Most of us never think about the strategy a company has, we just know whether it appeals to us or not. But it’s not hard to identify what a given business’s strategy is. Consider the McDonald’s strategy. Their goal is to sell fast food to make money, but their strategy is clear. It says, “We are going to be absolutely consistent. No matter which McDonald’s you go into, you’ll get exactly the same Big Mac, McNuggets, or fries every time, the pricing is going to be extremely competitive, and it’s going to be convenient: You can drive right up, 24-hour-a-day, to locations off any major interstate.”
Can you guess what the Ruth’s Chris Steak House strategy is? “Your steak is going to be exceptional in every case, and you’ll get a baked potato that’s as big as your forearm; it’s going to look great, it’s going to be huge, and you’re absolutely going to pay for it.” Chances are, you’re going to have to look them up to find out where the nearest location is.
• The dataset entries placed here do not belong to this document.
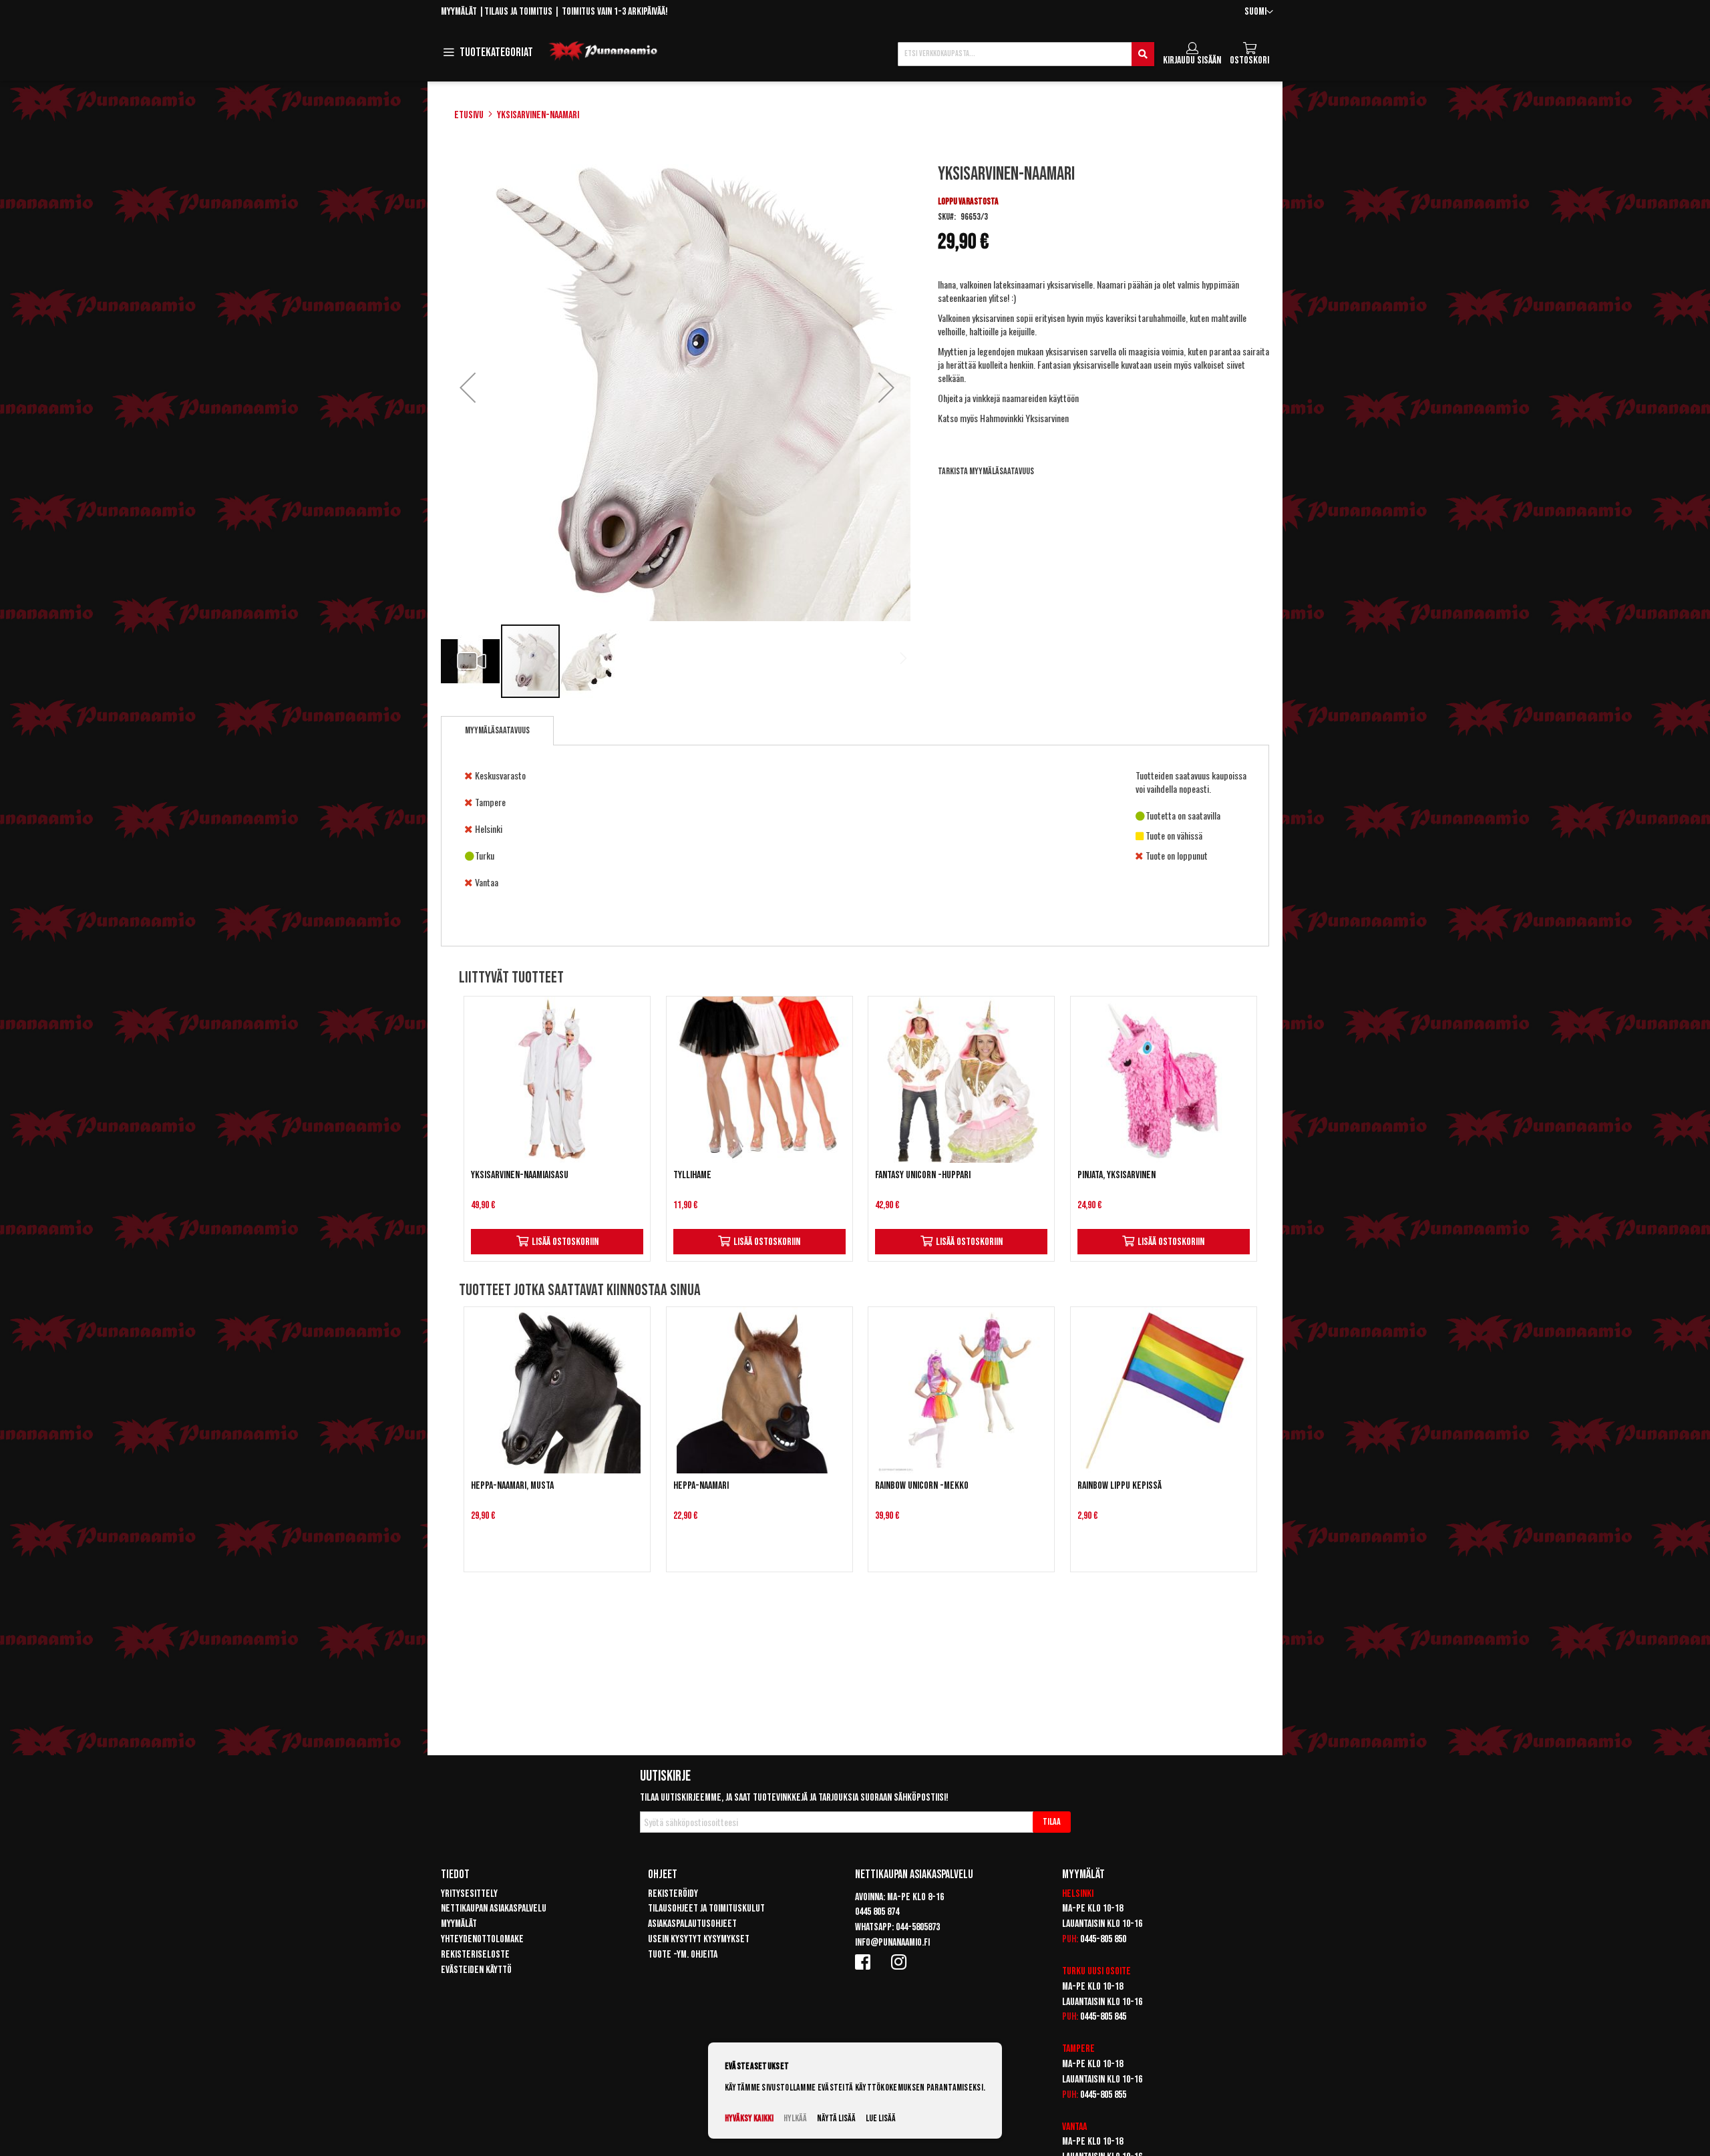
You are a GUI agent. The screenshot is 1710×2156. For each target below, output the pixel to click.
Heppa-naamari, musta (512, 1485)
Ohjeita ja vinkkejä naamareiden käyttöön (1008, 398)
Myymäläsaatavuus (497, 730)
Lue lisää (881, 2118)
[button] (1258, 12)
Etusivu (469, 115)
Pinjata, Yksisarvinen (1116, 1175)
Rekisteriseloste (475, 1954)
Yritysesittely (469, 1894)
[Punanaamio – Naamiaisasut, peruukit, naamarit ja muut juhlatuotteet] (603, 51)
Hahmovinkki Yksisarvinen (1024, 418)
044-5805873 (918, 1927)
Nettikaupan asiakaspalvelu (493, 1908)
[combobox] (1026, 54)
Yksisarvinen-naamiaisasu (519, 1175)
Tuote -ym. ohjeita (682, 1954)
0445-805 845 (1103, 2016)
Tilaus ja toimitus (518, 11)
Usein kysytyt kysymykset (698, 1939)
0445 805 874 (877, 1912)
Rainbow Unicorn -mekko (922, 1485)
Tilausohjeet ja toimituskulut (706, 1908)
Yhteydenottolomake (482, 1939)
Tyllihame (692, 1175)
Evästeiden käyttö (476, 1970)
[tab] (497, 730)
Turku (1073, 1971)
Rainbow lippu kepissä (1119, 1485)
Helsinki (1077, 1894)
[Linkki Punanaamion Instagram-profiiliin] (901, 1961)
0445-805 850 (1103, 1939)
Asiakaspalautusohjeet (692, 1924)
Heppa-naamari (701, 1485)
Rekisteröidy (673, 1894)
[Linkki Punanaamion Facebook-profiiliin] (865, 1961)
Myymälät (459, 11)
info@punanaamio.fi (892, 1942)
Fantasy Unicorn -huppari (923, 1175)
The Ruth’s Chris customer is somebody who wants to be served, to be waited on, and to enjoy their meal more than they want convenience.
What about the strategy of the chain of women’s clothing stores, Chico’s? “We’re going to make the middle-aged woman feel young and stylish, and we’re not going to be distracted by other stuff.” Chico’s clothes come in sizes O, 1, and 2 to appeal to women who’ve gone from a size 8 in their youth to a 12 in middle age. They’re not trying to compete with JC Penney or Target, and the footprint for their store, consequently, isn’t nearly as big.
Ask any homeowner what the difference is between the strategies of Lowe’s and Home Depot. They have similar offerings, but at Lowe’s you will easily find someone to help you. At Home Depot, you’re going to be lucky to find somebody who knows how a product works. Home Depot’s strategy says, “We’re going to have what you want at the best price.” Lowe’s says, “Come on in. We’ll help you with your home improvement project.”
You can even watch how companies change their strategies over the years. For a long time, the industry joked that Best Buy was really Best Try. Consumers would go online to learn about big screen TVs and decide which one they wanted. They’d go to Best Buy to see if they liked it. Then they would go back online to buy it from someone else for the cheapest price. It was the place to go and see what you could buy so you feel comfortable with it.
Now, based on my own experiences, Best Buy’s sales people are much more friendly and trained to help you make a decision. I don’t know how much better their results are today, but you can clearly see in local stores that they’re doing something different. Their strategy might be: “If they enter our store, we will do everything we can to help them make a wise choice while they’re here, because if they leave they’re going to buy it somewhere else.”